Manchester United Supporters’ Trust (MUST) ceo Duncan Drasdo says that the pressure is now on the Glazer family after an emotional night at Old Trafford culminated in David Beckham donning the colours of protest . It comes as the Red Knights appointed Nomura bank to draw together disparate factions and crystallise a bid for the club.
Drasdo, who has led membership of MUST past 125,000, says that Nomura’s appointment will bring together groups, including the Red Knights and the fans, to formalise an attempted takeover in the coming weeks.
“I think the important thing is that the Glazers are business people and they see it as a business. We see it as a football club,” said Drasdo, who along with the Red Knights will need to find more than £1 billion to fund a bid.
“There’s huge pressure on them [the Glazers] now, obviously emotionally but also in terms of revenues.”
Commenting on Nomura’s appointment as bid advisors, Drasdo said that the Japanese investment bank will play an important role. The Nomura team, led by Guy Dawson the United board advisor prior to the Glazers’ 2005 takeover, will bring together more than 60 high net worth individuals who have reportedly pledge money towards the bid.
“It [Nomura’s appointment] is hugely significant because it’ll start to crystallise the offer,” added Drasdo.
“We’ve seen a lot of interest from the so-called Red Knights and Nomura’s job is to organise it. It’s really important to understand that it’s not just about the Red Knights, the supporters are really important.
“128,000 of them have signed up and its about the Red Knights giving the fans opportunity to own part of the club. The fans have to grasp that opportunity and become involved.”

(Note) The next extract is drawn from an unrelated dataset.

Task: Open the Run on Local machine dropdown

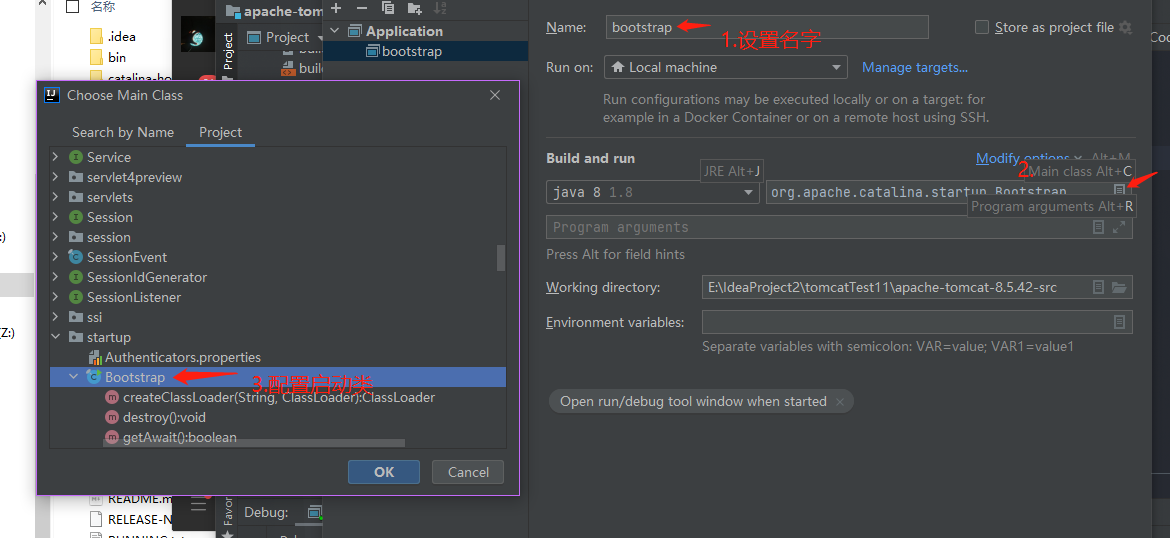Action: (x=726, y=68)
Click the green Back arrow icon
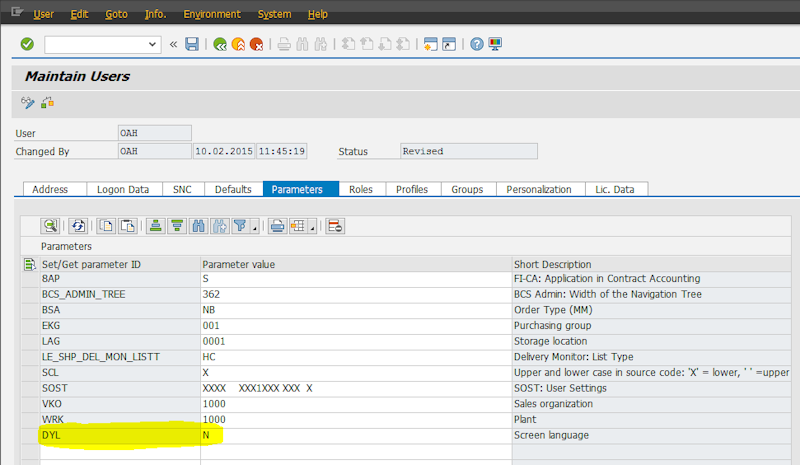Viewport: 800px width, 465px height. (x=220, y=44)
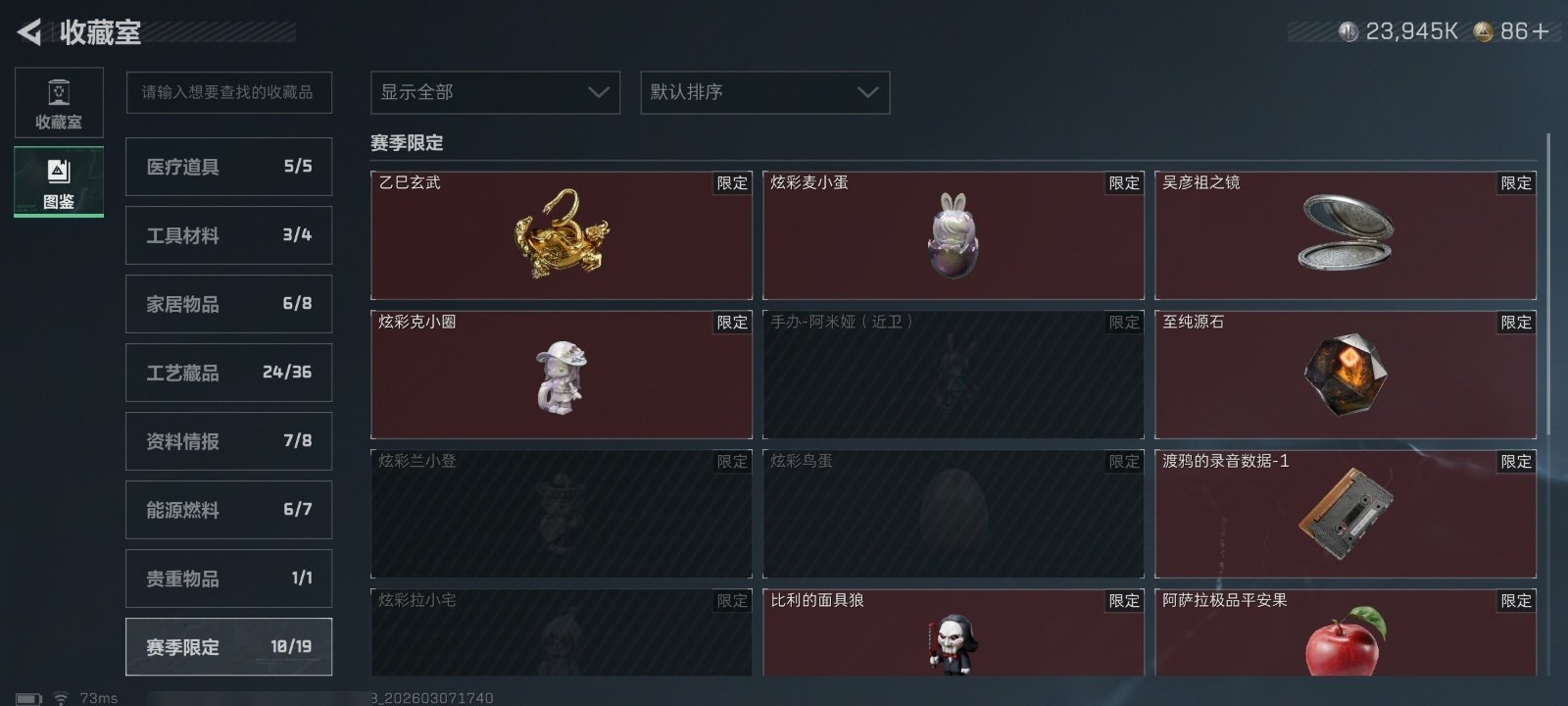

As United cantered past AC Milan and into the Champions League quarter-finals last night, perhaps the most significant moment came when Beckham picked up the green and gold scarf as he left the pitch. The former Untied winger, whose populist touch remains undiluted even if his performances have tailed off with age, left the anti-Glazer campaign with an image that will spread globally.
Although Beckham later said that the club’s ownership was “nothing to do with him” there is little doubt about the player’s moment of solidarity with United supporters.
“I thought it was fantastic and an iconic moment,” Drasdo said of Beckham’s gesture.
“When he picked up the scarf a huge roar went up and there was a wave of excitement going around the place.
“Green and gold is having a really big impact – on the media, on sponsors and on the fans. It’s a fantastic idea and it’s really taken off.”
In an emotional night for the player, who left United for Real Madrid in 2003, Beckham played 27 minutes and forced a save from Edwin van der Sar in the home net after a stinging volley.
With a tear in the eye Beckham entered the field to huge cheers. He left it a bigger hero than ever.